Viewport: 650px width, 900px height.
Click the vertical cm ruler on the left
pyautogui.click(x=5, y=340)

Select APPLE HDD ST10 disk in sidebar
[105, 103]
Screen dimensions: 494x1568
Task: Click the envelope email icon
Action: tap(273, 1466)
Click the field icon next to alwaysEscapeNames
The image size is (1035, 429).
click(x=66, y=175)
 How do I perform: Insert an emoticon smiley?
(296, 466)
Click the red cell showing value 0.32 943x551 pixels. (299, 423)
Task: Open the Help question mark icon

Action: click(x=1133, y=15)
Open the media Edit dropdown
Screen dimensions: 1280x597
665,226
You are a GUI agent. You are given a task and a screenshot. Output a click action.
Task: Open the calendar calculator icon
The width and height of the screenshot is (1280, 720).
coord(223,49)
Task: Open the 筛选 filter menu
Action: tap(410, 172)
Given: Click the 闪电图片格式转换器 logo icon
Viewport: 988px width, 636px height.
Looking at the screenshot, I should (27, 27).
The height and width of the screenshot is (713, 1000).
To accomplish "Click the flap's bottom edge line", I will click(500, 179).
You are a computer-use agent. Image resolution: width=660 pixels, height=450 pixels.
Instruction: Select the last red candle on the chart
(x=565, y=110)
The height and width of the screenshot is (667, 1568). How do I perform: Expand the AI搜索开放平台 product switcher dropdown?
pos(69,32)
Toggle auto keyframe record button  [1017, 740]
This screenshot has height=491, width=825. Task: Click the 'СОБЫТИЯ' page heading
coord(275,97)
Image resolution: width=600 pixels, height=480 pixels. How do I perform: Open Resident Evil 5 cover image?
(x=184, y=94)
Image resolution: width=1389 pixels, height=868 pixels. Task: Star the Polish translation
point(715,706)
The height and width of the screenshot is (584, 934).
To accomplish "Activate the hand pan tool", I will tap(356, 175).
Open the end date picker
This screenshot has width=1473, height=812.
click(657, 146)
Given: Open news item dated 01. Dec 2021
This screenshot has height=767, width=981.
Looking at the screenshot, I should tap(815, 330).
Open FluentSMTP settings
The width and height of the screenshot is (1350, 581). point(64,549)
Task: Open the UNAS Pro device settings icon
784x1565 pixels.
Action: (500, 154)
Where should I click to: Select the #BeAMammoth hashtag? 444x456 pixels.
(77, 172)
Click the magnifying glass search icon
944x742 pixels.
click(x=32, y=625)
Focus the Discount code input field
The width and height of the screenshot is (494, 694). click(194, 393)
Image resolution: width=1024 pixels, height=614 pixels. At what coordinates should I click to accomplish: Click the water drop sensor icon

—————

▶ [Your objective] Can you copy the material above verbatim, from the line containing "Task: Open the Help question mark icon" through the line containing "Action: tap(410, 172)", including both of those lines?

▶ [The result]
Task: Open the Help question mark icon

Action: click(x=1133, y=15)
Open the media Edit dropdown
Screen dimensions: 1280x597
665,226
You are a GUI agent. You are given a task and a screenshot. Output a click action.
Task: Open the calendar calculator icon
The width and height of the screenshot is (1280, 720).
coord(223,49)
Task: Open the 筛选 filter menu
Action: tap(410, 172)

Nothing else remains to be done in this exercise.